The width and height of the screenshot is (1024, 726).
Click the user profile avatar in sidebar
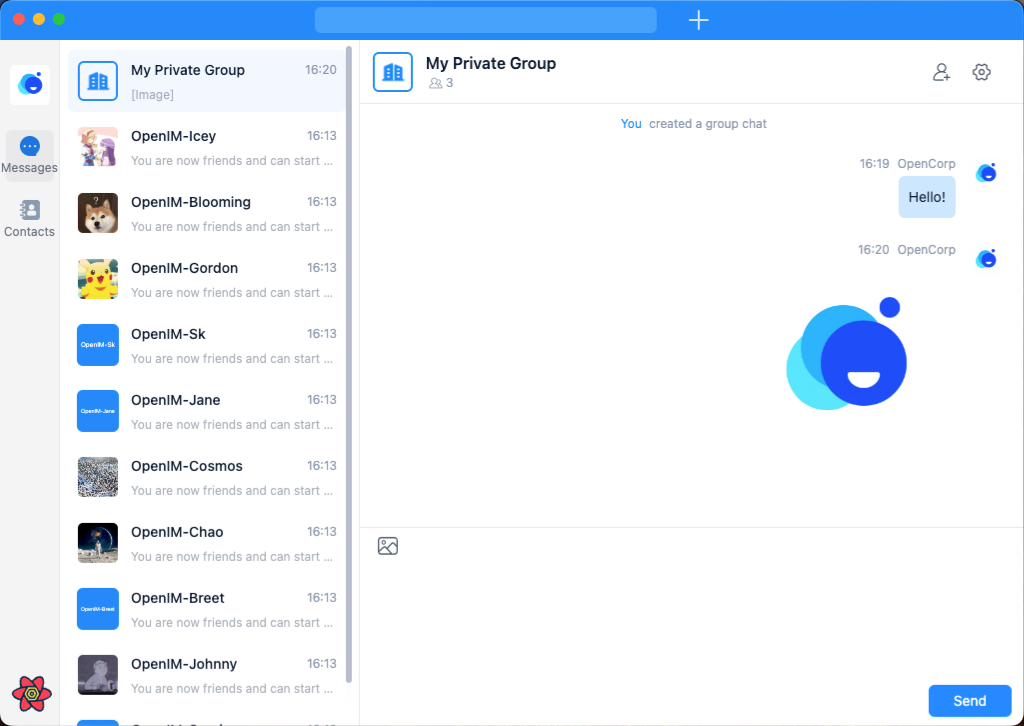tap(30, 85)
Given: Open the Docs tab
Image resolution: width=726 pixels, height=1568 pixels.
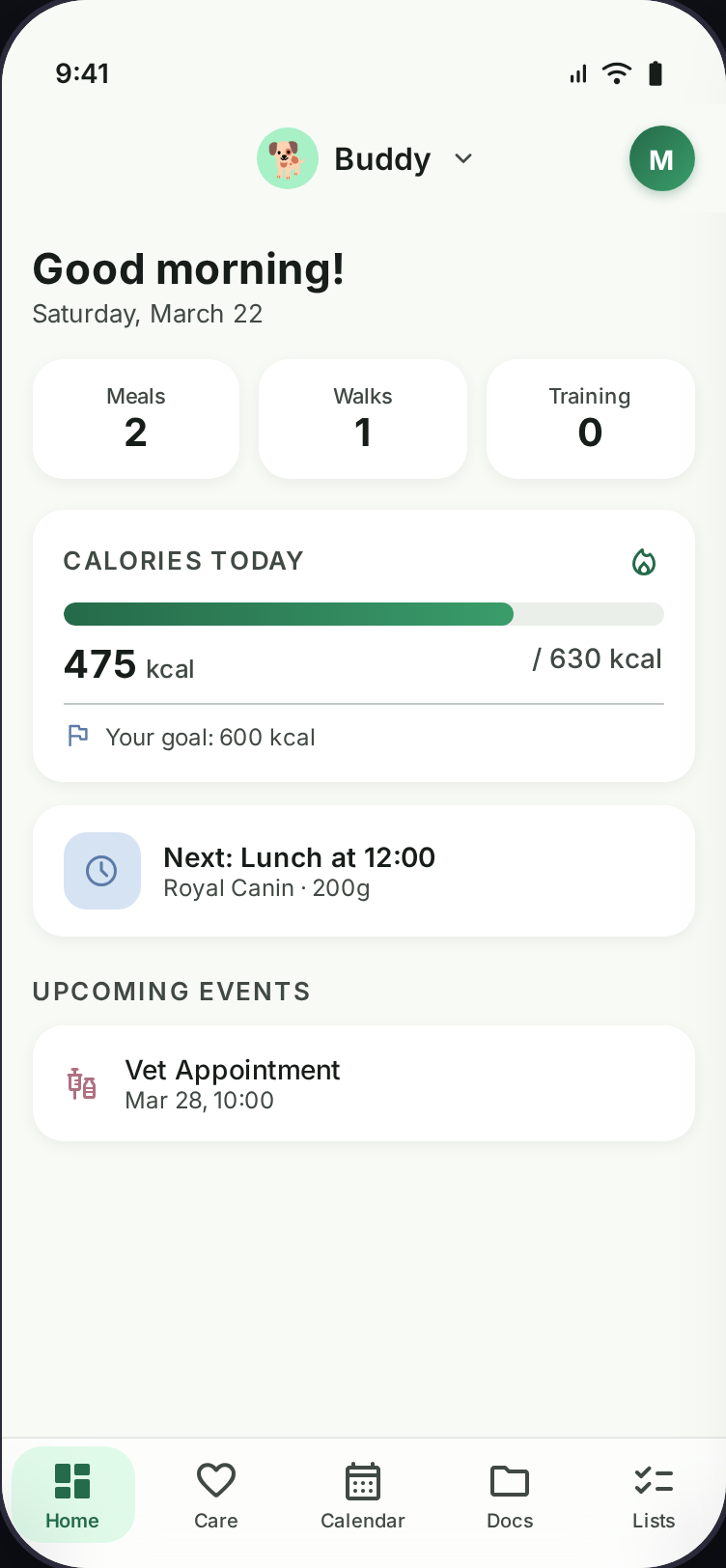Looking at the screenshot, I should point(510,1495).
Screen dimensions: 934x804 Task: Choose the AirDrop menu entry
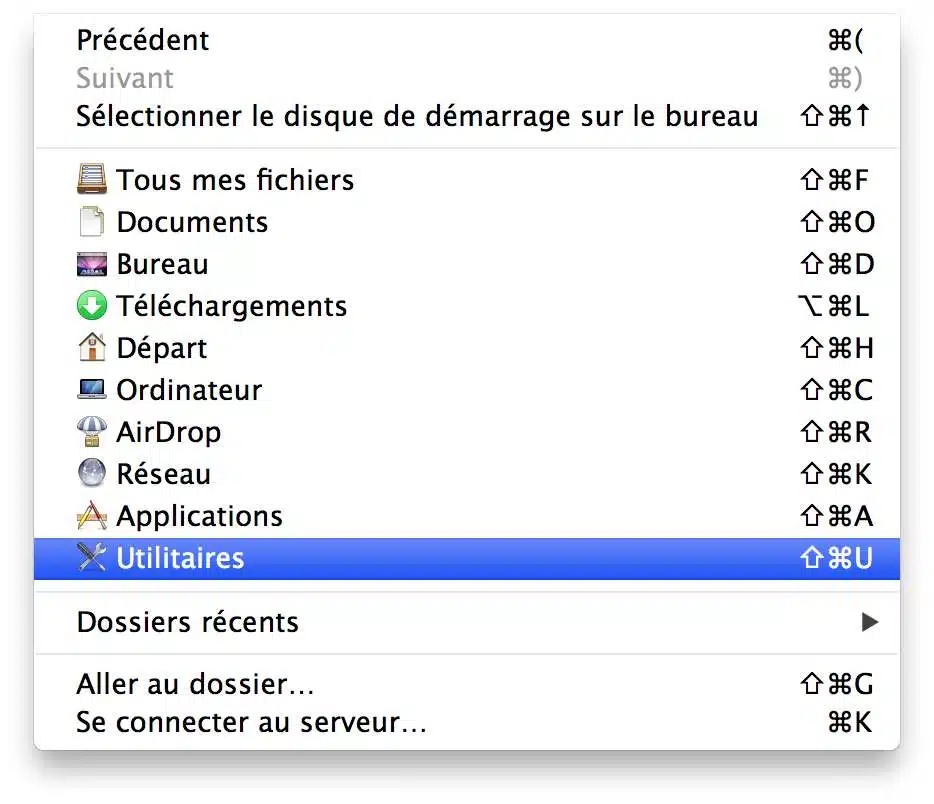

> TASK ITEM:
Render the data above verbatim and without pictures.

> SOLUTION TO THE PROBLEM:
The width and height of the screenshot is (1024, 726).
Click the user profile avatar in sidebar
tap(30, 85)
Given: Open the Docs tab
Image resolution: width=726 pixels, height=1568 pixels.
Looking at the screenshot, I should point(510,1495).
Screen dimensions: 934x804 Task: Choose the AirDrop menu entry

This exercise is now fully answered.